Five years ago Saturday, I clocked in on my first day of work as casting coordinator for AFRS (Another F’ing Reality Show) for Fox. Previously, I had cast a play here and there, I had interned in a few casting offices, and I had shadowed quite a few of my casting mentors as a part of the CD-interview process for my weekly column at Back Stage West. I had opened headshot envelopes, I had sorted headshots, I had filed headshots, I had purged files of sorted headshots. I had copied sides, I had handed out sides, I had retrieved discarded sides after sessions. I even got to sit in on those top-secret meetings between CDs and producers or ad agency reps, listening to them talk about actors in ways that surprised, appalled, and delighted me.
But it wasn’t until five years ago Saturday that I got to have my name on anything as a true, recorded “part” of the casting process. Yeah, it was for a reality show, and that meant I was wrangling recruiters in ten different cities and then clearing a hundred or so candidates through the risk management process (Hoo, boy! What a party all that paperwork is! Let me tell ya), working with them as they made it to the Los Angeles interviews and beyond. I was so excited, six weeks later, when my name first appeared in the credits for Mr. Personality, that I took a photo of the TV screen (bonus points for the fact that they were promoting a Michael Jackson tell-all at the same time).
After another few reality show experiences (read more about my decision to shift from the high-pay/low-creativity casting of reality TV to the low-pay/high-creativity casting of micro-budget indie films in a recent interview I did for Actors Life), I decided casting was definitely the job for me and began my SAG indie career with a $25,000 feature film called A Dull House. I worked on that film for six weeks, cast a dozen speaking roles, and earned a whopping $100. It was the copy, credit, meals stage of my casting career. I was in heaven.
Since then, I have cast 429 actors in union roles. Of those actors, 64 were minors. I’ve consulted on projects that have led to roles for another 49 actors. I have seen 86,831 role-specific submissions, called in 4387 actors for prereads, called back 633 actors, and made straight offers to 112 “name” actors along the way. A total of 411 actors have flaked on auditions with no notification whatsoever. Films I have cast have screened in 37 festivals worldwide. Four of the films I cast “died” before shooting (another two are still brewing, they promise me). I have Taft-Hartleyed three actors. Actors have earned as little as “deferred scale +10%” and as much as $10K per day on projects I have cast (and if an offer we currently have out on a film I’m casting is accepted, that “high end” number will bump up to about $100K per day). A total of 873 different agencies or management companies have submitted their actors on the 42 projects I have cast. One hundred and nine of those representatives have submitted on at least half of the breakdowns I’ve released in these five years, every time.

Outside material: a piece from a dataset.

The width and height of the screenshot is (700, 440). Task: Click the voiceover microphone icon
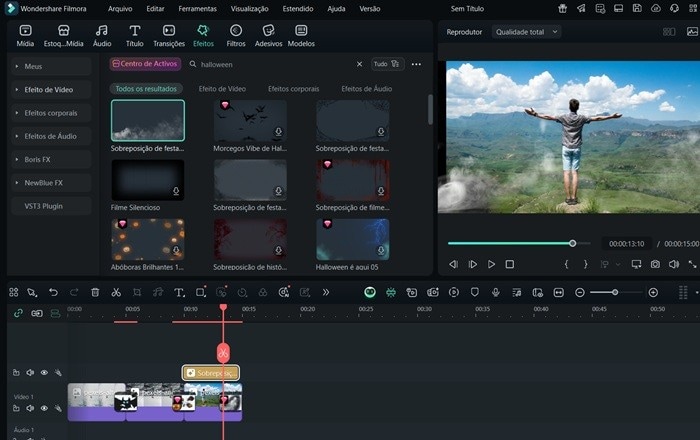[x=495, y=292]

Favorite moments (well, maybe “favorite” isn’t the right word for some of these) include…
The gal who brought a knife into the audition with her. She was doing a dramatic monologue. Her story was that of what it’s like to be a cutter. As she spoke, she dragged the blade back and forth across her thigh until a trail of blood trickled down to the floor. We were all far too stunned to stop her… and way too terrified to ever call her in again. (Thus began the rules: no monologues. No props.)
The guy who ran laps and barked. Ah… devoted a portion of a previous column to him. Very special.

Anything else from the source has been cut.